Nelson, James L.

James L. Nelsonby John F. Hussey (2000, revised 2014, by Eleanore MacLean)

NELSON, JAMES L. (1962- ). Born in Lewiston, Maine, James L. Nelson, a former professional square-rig sailor, traces his love of the sea to his earliest memories when he chose boats and model ships for boyhood toys. In college Nelson joined the sailing club at the University of California-Los Angeles (UCLA), where he earned his B.A. in motion picture and television production in 1986. After two years as an assistant editor for a Hollywood television production company, Nelson succumbed to his nautical wanderlust and spent five years serving aboard sailing ships, including the Golden Hinde, the Lady Washington, and the Revolutionary War-era replica H.M.S. Rose. On the H.M.S. Rose he began his first book, By Force of Arms (1996) while serving as third mate. As of 2014 Nelson resides in Harpswell, Maine and serves as skipper of Sea Scout Ship 243, sailing out of Maine Maritime Museum in Bath. In addition to writing, Nelson gives lectures on maritime history and has appeared on Discovery Channel and History Channel.
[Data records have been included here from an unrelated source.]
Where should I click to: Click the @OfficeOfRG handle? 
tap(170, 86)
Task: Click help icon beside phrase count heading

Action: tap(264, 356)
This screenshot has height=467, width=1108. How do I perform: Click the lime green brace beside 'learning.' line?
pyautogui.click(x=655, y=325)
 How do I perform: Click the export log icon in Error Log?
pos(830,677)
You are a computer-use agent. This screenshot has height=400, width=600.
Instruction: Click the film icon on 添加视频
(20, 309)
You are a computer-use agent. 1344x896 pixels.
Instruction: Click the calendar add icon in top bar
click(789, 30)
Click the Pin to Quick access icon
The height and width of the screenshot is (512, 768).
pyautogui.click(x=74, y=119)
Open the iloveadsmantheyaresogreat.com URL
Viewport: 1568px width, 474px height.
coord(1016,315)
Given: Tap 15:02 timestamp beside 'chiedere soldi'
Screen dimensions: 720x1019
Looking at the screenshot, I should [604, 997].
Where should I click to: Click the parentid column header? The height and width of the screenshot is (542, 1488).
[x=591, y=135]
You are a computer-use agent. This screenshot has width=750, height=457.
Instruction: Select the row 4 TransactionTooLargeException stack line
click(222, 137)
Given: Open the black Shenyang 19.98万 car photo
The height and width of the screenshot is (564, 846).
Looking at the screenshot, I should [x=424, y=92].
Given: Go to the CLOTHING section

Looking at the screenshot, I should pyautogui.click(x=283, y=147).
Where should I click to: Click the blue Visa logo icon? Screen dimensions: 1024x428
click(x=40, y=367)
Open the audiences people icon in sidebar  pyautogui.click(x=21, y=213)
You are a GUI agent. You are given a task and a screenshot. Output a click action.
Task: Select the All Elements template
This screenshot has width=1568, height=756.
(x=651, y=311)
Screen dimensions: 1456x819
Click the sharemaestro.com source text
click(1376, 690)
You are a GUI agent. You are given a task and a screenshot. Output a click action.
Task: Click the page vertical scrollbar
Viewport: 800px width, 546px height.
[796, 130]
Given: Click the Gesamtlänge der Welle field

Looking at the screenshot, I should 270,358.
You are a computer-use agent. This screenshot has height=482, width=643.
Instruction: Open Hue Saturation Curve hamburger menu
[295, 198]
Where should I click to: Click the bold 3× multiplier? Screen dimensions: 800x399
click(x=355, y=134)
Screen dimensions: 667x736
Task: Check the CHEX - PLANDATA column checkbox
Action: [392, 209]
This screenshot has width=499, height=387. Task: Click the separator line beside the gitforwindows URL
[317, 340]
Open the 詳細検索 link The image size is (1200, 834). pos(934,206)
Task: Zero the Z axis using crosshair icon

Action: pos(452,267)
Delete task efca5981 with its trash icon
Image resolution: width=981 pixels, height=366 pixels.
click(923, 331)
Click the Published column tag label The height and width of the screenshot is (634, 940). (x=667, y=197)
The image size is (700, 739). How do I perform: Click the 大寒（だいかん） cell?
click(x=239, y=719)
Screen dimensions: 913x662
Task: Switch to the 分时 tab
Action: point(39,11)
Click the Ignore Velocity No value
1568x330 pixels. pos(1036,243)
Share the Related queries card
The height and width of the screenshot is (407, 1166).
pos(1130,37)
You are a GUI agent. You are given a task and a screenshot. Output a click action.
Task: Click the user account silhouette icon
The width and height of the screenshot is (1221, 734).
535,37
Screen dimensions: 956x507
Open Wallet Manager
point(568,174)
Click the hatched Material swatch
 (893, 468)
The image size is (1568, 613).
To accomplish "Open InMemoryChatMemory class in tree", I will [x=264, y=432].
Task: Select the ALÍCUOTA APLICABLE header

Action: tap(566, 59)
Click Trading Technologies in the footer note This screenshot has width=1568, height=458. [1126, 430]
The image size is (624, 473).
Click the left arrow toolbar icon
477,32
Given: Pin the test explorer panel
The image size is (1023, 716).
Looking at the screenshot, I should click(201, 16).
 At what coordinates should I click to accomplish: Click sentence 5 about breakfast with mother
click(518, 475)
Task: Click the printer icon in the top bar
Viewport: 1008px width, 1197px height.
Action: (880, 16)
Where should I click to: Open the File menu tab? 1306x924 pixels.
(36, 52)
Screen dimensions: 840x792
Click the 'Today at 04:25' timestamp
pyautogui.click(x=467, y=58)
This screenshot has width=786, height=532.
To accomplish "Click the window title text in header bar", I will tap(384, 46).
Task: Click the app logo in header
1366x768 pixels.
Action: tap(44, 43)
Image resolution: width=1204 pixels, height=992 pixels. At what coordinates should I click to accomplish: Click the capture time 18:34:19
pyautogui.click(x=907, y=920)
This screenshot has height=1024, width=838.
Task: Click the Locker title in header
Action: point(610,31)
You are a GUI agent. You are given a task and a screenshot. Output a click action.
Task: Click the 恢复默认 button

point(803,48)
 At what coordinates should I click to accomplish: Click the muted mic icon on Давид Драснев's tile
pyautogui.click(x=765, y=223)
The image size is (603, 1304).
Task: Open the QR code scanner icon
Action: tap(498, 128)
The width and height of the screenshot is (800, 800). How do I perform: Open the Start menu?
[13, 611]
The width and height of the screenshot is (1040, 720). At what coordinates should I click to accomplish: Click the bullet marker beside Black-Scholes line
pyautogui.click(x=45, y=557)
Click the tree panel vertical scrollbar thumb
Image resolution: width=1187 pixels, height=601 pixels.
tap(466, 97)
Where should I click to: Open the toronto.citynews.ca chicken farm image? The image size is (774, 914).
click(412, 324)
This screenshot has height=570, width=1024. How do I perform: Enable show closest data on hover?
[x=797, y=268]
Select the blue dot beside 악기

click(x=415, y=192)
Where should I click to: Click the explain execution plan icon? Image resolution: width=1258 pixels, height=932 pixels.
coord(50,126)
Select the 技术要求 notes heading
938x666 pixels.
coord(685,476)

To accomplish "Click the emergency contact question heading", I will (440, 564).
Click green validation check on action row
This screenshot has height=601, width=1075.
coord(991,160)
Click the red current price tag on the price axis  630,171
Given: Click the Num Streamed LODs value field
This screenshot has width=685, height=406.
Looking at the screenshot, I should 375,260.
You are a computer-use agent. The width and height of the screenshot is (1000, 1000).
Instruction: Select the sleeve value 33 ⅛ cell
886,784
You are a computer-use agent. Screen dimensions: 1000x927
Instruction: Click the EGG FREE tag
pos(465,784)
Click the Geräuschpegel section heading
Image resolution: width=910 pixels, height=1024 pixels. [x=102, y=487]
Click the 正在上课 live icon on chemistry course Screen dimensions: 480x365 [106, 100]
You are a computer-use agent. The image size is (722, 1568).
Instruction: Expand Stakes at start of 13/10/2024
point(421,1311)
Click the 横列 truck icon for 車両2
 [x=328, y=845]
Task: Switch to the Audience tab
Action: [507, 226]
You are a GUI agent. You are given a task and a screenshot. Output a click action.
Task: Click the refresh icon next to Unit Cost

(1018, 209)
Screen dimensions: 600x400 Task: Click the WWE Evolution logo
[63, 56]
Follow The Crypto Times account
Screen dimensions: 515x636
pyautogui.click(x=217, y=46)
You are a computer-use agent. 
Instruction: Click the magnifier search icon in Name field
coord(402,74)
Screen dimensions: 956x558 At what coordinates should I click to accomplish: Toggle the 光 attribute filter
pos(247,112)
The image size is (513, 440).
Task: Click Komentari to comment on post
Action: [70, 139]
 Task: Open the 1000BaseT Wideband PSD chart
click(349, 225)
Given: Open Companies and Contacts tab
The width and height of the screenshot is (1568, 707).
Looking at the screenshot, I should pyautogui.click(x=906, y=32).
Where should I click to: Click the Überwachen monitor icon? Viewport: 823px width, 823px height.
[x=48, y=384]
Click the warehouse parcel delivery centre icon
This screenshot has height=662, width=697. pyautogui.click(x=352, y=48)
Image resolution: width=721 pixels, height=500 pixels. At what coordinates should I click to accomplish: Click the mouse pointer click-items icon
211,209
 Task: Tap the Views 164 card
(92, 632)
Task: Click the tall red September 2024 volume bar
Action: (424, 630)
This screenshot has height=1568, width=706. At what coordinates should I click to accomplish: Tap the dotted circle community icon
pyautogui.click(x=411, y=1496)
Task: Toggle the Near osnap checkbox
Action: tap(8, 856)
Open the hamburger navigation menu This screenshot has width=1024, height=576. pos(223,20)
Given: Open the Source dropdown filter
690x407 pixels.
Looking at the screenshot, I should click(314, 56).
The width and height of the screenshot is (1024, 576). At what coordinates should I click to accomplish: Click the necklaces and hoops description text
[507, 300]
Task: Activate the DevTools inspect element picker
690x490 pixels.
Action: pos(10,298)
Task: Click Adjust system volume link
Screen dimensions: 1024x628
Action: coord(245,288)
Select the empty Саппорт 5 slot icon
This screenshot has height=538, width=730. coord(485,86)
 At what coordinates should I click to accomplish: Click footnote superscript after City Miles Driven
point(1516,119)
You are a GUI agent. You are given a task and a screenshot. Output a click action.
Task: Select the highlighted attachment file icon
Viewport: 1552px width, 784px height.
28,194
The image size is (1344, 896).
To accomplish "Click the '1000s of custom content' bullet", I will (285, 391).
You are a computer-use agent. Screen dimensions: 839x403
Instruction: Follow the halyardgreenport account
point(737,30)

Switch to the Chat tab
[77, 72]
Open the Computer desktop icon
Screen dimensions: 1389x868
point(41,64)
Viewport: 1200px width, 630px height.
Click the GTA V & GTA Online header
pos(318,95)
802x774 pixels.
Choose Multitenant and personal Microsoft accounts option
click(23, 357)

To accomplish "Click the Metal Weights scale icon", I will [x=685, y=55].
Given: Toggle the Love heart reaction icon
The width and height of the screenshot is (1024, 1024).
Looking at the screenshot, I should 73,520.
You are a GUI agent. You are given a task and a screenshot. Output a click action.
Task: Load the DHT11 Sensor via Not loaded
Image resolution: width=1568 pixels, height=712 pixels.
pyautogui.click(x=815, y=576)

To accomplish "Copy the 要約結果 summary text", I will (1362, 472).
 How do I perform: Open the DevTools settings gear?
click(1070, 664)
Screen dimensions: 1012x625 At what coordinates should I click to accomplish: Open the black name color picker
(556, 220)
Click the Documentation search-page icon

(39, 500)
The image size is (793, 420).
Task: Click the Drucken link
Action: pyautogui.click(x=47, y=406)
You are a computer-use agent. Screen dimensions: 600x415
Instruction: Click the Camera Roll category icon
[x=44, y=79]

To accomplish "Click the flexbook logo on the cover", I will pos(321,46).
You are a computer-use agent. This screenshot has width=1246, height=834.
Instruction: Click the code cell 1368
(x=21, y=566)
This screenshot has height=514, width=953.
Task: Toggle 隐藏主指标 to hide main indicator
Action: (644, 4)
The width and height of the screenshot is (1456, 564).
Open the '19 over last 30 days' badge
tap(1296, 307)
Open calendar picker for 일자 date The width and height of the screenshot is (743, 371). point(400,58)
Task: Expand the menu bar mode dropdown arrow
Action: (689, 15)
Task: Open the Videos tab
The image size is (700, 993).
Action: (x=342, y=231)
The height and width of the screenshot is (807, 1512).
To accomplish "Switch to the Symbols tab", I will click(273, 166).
Drawing upon his firsthand knowledge of tall-ship sailing, Nelson has authored several series of historical fiction. His Revolution at Sea Saga, a five-volume series beginning with By Force of Arms (1996), follows the American naval struggle during the Revolutionary War through protagonist Isaac Biddlecomb, American smuggler and sea captain. The Guardship (2000) begins Nelson’s three-volume Brethren of the Coast Series featuring Thomas Marlowe, an ex-pirate in colonial Virginia. Nelson’s Civil War at Sea Series features protagonist Samuel Bowater, an officer in the Confederate Navy. The first of the two volumes, Glory in the Name (2003), received the American Library Association/William Boyd Award for Best Military Fiction. Nelson’s The Norsemen Saga includes two volumes, Fin Gall: A Novel of Viking Age Ireland (2013) and Dubh-Linn: A Novel of Viking Age Ireland (2014), and tells the story of Norwegian Torgrim Night Wolf’s band of Vikings as they raid and plunder the Irish coast. Nelson has also written The Only Life that Mattered: The Short and Merry Lives of Anne Bonny, Mary Read, and Calico Jack (2004), a standalone historical novel of pirate adventures.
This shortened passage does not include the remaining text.